### About this task
Would you write out the entries below word for word, omitting the pictures?

### Record set
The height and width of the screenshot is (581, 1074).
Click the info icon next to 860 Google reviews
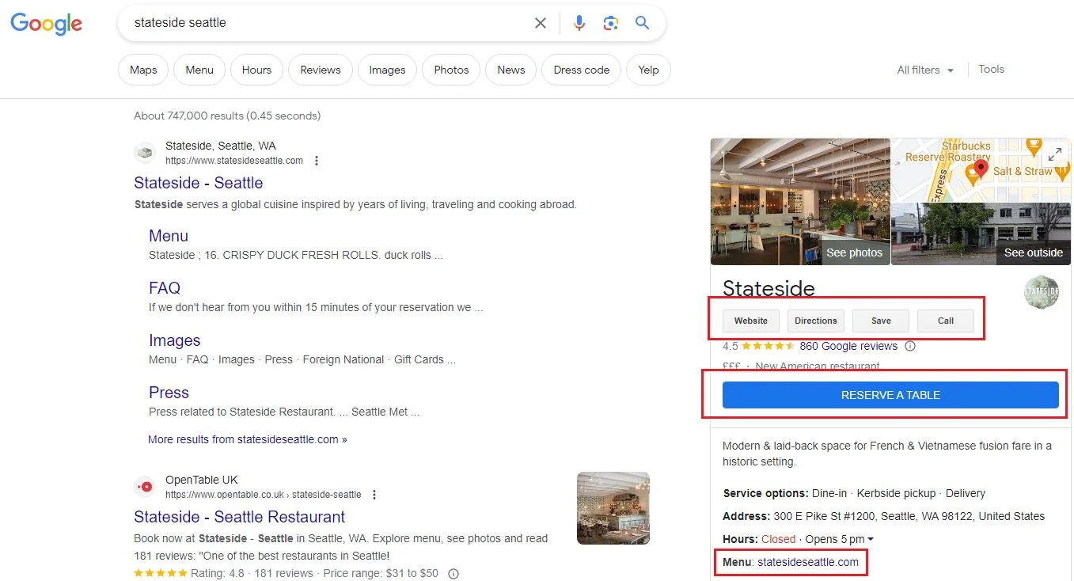click(x=910, y=346)
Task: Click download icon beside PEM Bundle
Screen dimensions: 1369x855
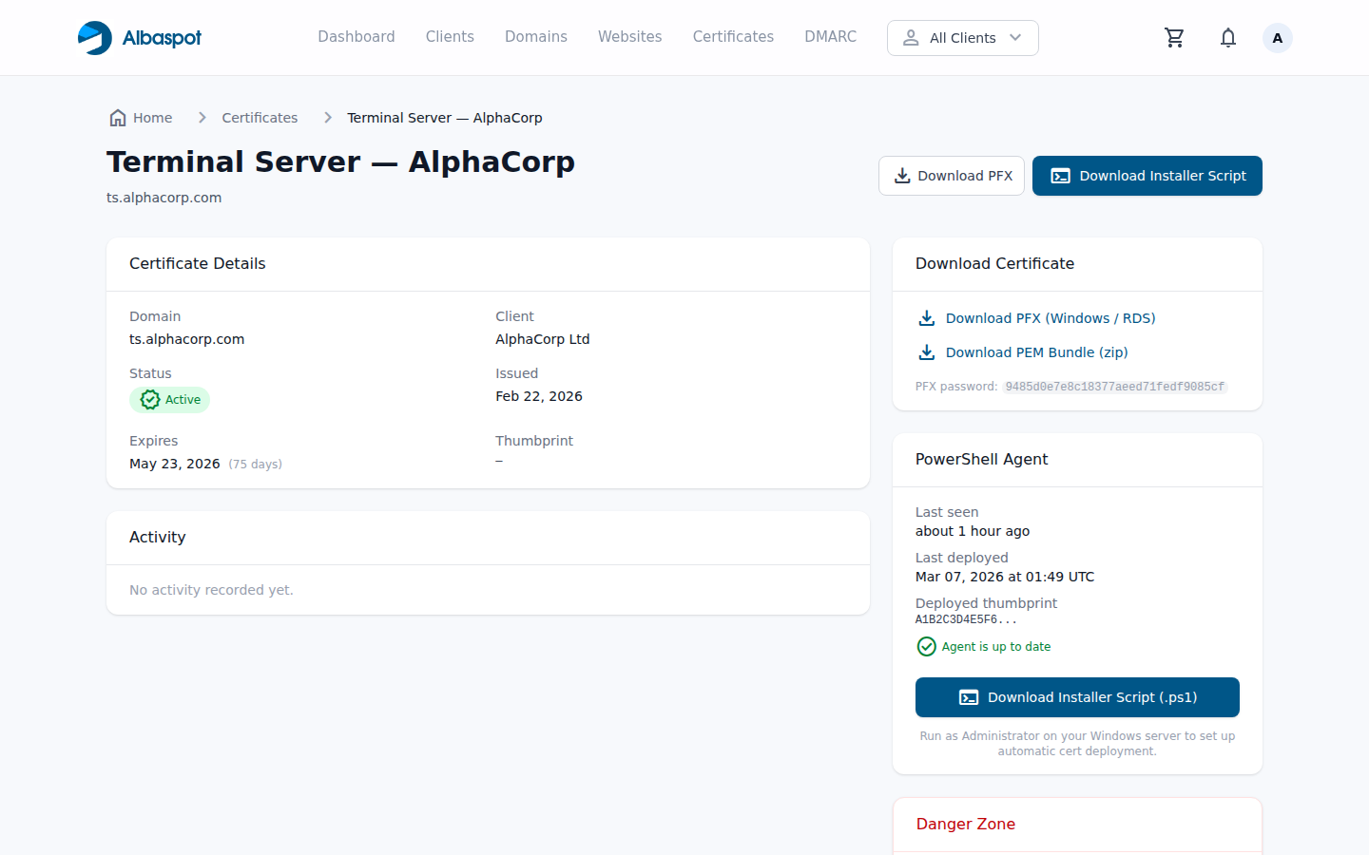Action: (x=926, y=352)
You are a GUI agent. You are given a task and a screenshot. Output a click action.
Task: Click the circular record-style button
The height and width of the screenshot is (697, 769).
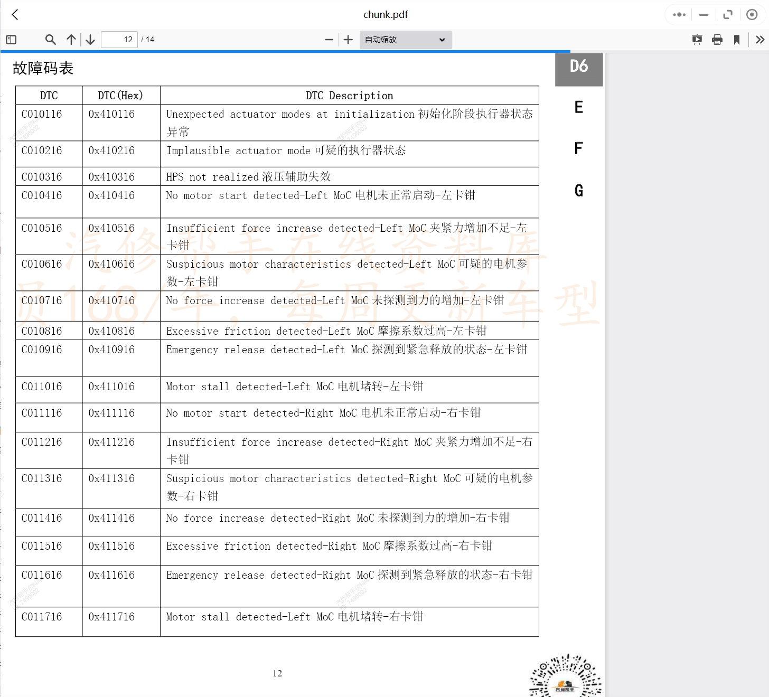coord(752,15)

### Output of the task
The height and width of the screenshot is (581, 1074).
Click the info icon next to 860 Google reviews
click(x=910, y=346)
Task: Click download icon beside PEM Bundle
Screen dimensions: 1369x855
Action: (x=926, y=352)
You are a GUI agent. You are given a task and a screenshot. Output a click action.
Task: Click the circular record-style button
The height and width of the screenshot is (697, 769).
coord(752,15)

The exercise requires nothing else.